一方で、同じ日本国憲法では政教分離が定められている。行政機関は特定の宗教団体と関係を持つことはできない。これら憲法の規定が妙なシナジーを描いて、末端のお役所でしばしば珍妙なことが起きる。
まず、公共工事着工や庁舎建て替えの際には、地鎮祭を執り行うのだが、神主を呼ぶことについても、国民の目は厳しい。
政教分離の原則に反しているというわけだ。
また、地元の祭りに対して寄付金を出すこともできない。とはいっても無視するわけにはいかないから、管理職のカンパなどで賄われるのが通例だ。
さらに、お役人個人の信仰は自由であるから、宗教上の理由で神社の鳥居をくぐることを禁じられている人や、偶像崇拝を禁じられている人は、こうした儀式への参加を拒否することも起きがちだ。
お役所においては、「宗教行事と慣行の違い」について、事細かなマニュアルを作っていることも多い。
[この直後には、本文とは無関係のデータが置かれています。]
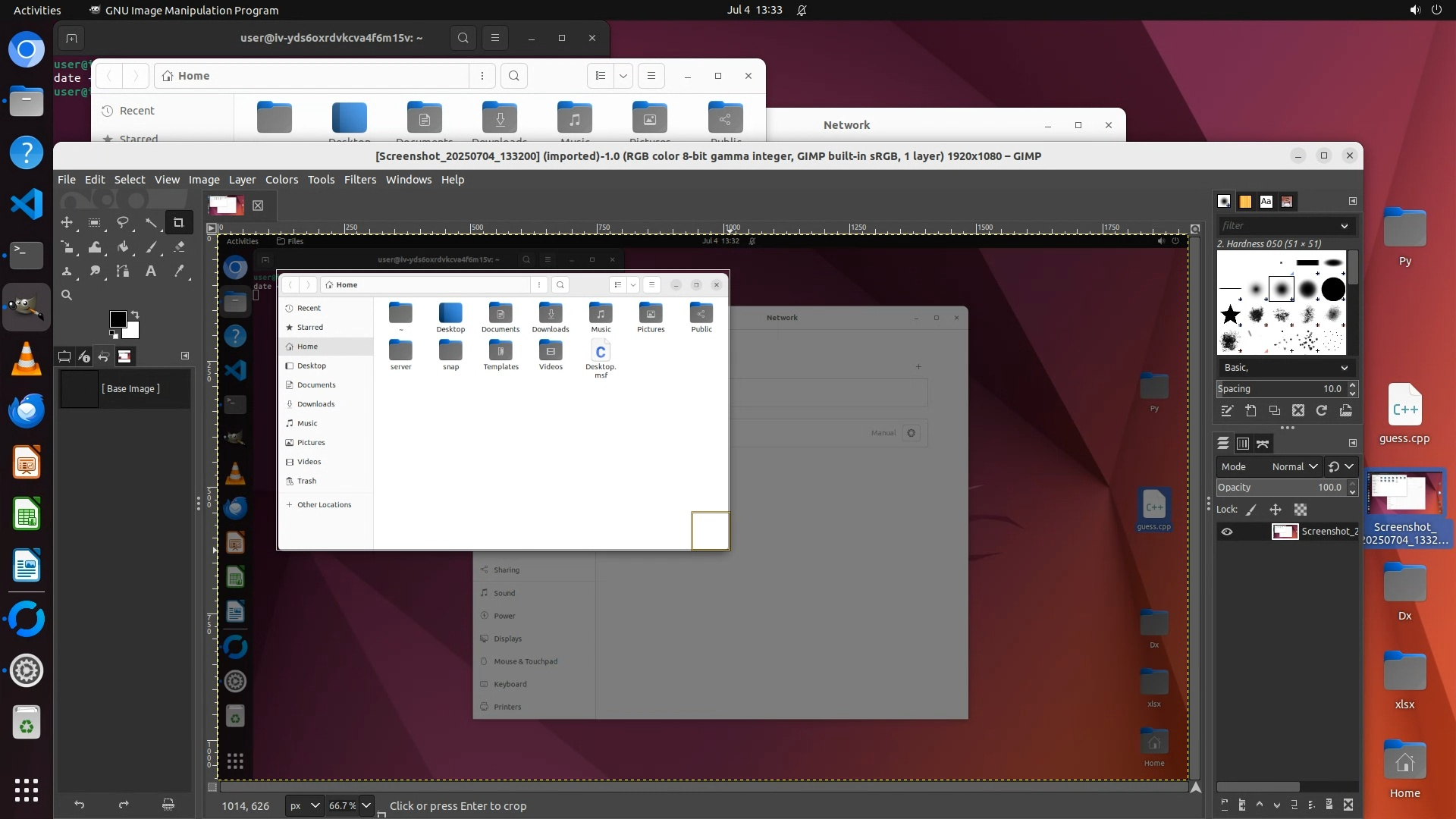
Task: Toggle lock pixels brush icon
Action: coord(1251,510)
そうしないと、対住民や役所内部において無用なトラブルが起きがちなのだ。
しかし別の意味で、お役所内部には信教の自由や思想信条の自由がまったく保証されていない団体があって、ほぼ全職員が強制入信させられる。それは官公労である。
新規採用職員は、職場配属時に強制的に別室に隔離されて加入を強制される。以降は組合費という名の安くないお布施を徴収され、動員という名の布教活動にかり出される。
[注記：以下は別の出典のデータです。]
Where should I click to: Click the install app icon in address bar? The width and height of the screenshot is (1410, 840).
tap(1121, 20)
日の丸君が代に敬意を表したい人間がいても、これは思想信条の自由に反するとして、敬意を表するという思想自体を組合が弾圧する。労組幹部に自家撞着という言葉はない。
こうした活動を指揮していた某省庁のヤミ専従者が大量に発覚し、厳正な処分を科せられる見込みであるので、こうした表に出ない「宗教活動」もこれから鋭く糾弾されるであろう。